[[ Source records, beginning ]]

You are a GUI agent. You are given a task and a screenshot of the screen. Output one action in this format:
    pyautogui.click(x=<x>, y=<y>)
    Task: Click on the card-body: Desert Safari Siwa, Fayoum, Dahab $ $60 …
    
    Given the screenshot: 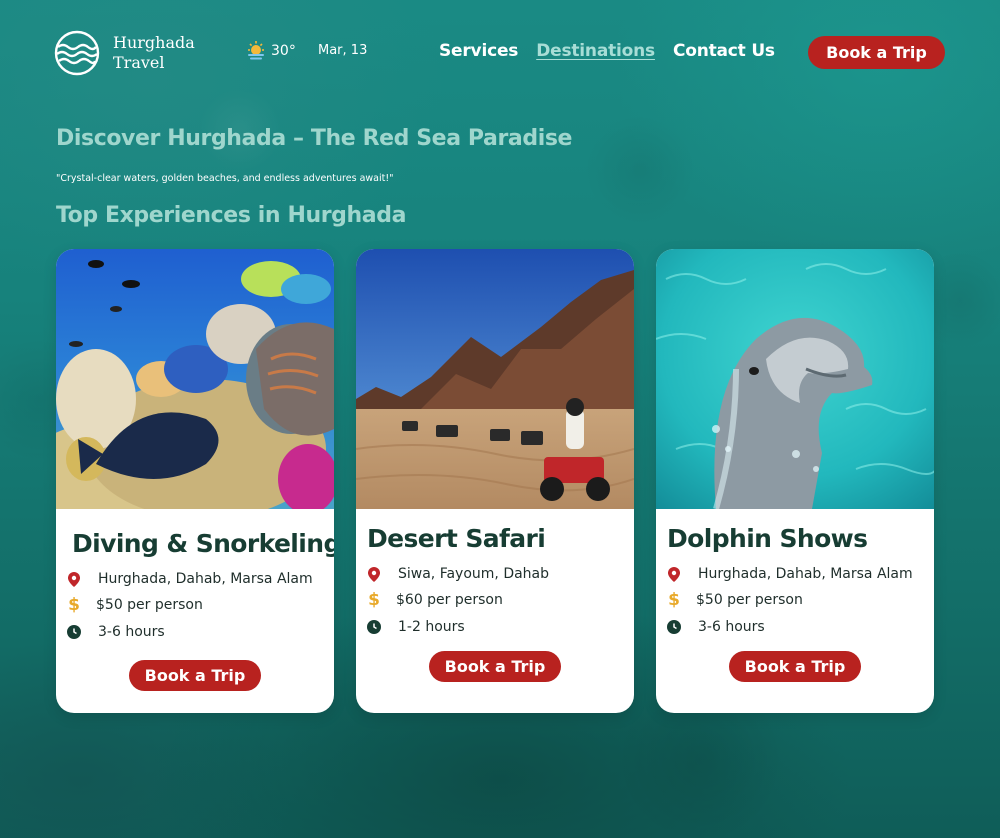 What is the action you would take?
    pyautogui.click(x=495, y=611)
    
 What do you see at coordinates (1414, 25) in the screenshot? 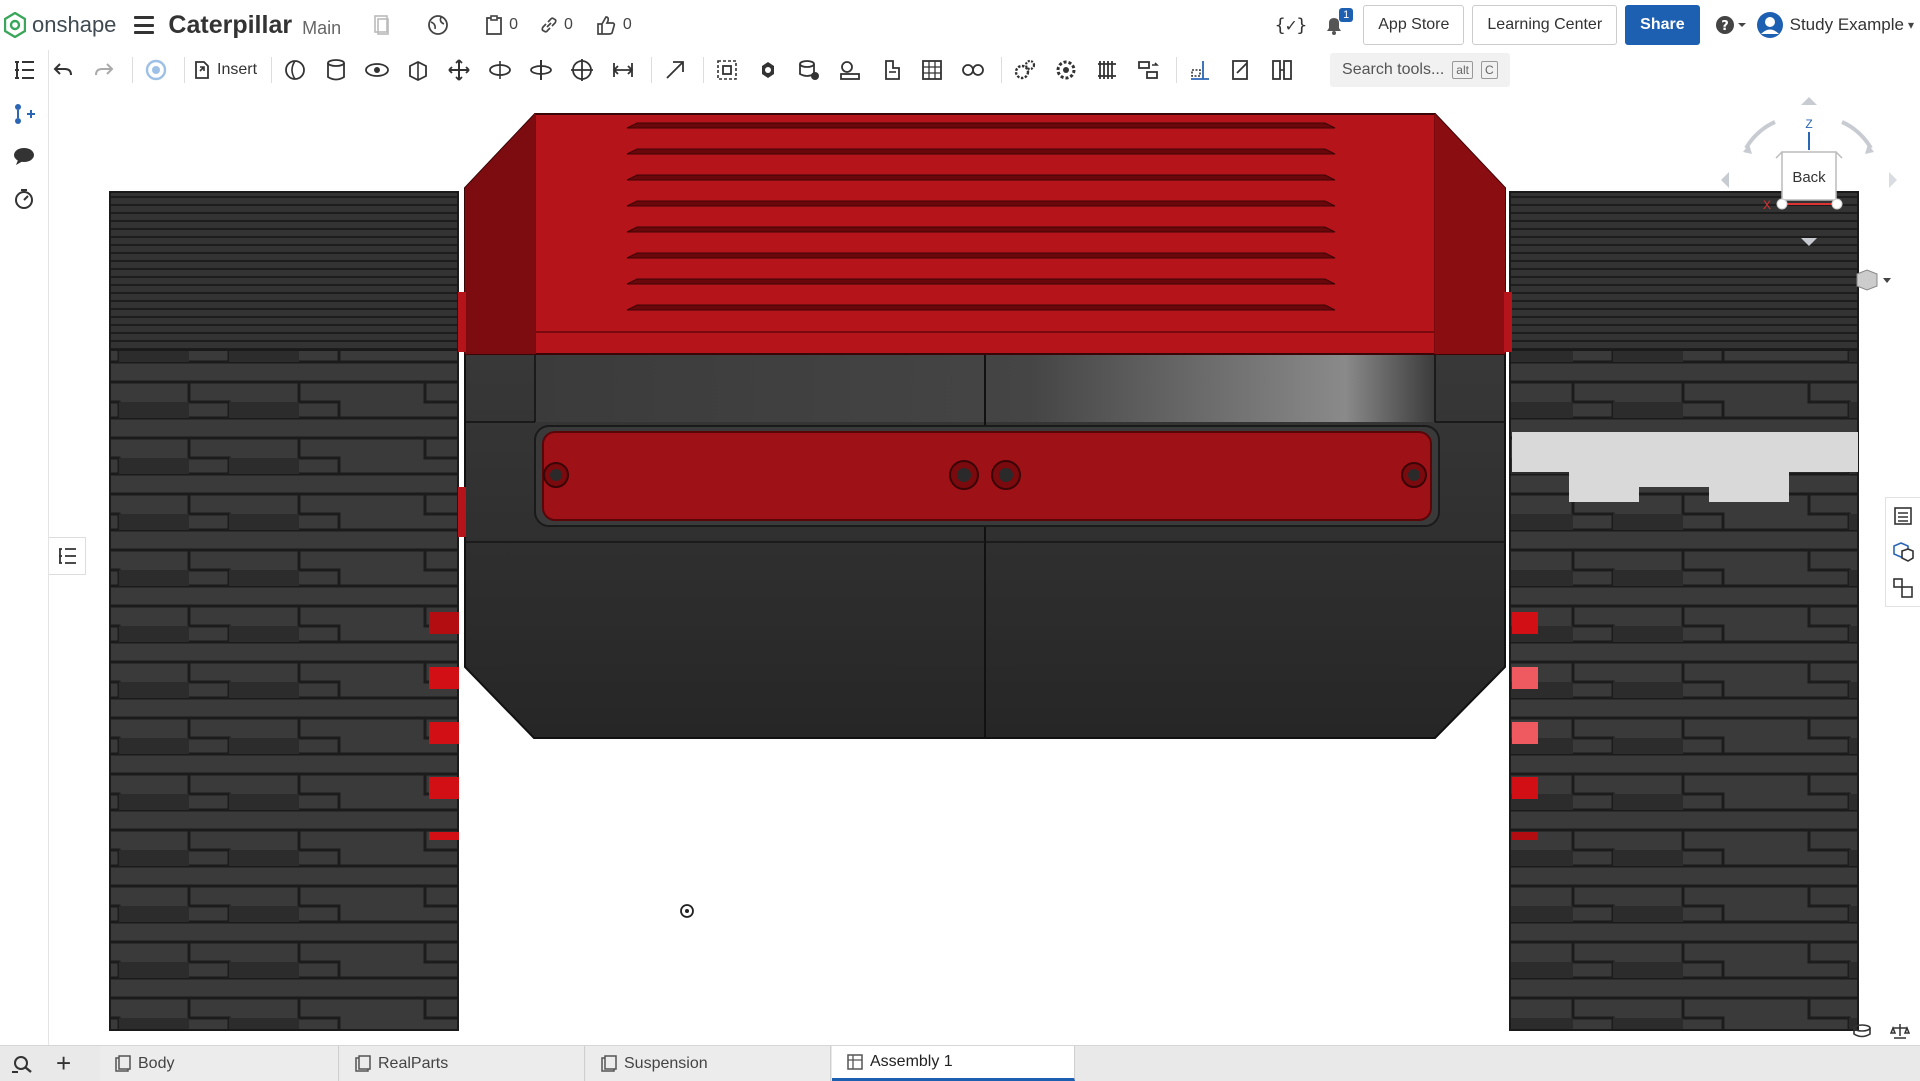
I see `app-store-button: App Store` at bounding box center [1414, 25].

[[ Source records, end ]]

* **What is needed**
Rewrite everything from the line containing "What do you" down to the end of the records, changing "coordinates" to "position" and leaving all other text as it is. Omit the pictures from your answer.

* **Written answer**
 What do you see at position (1414, 25) in the screenshot? 
I see `app-store-button: App Store` at bounding box center [1414, 25].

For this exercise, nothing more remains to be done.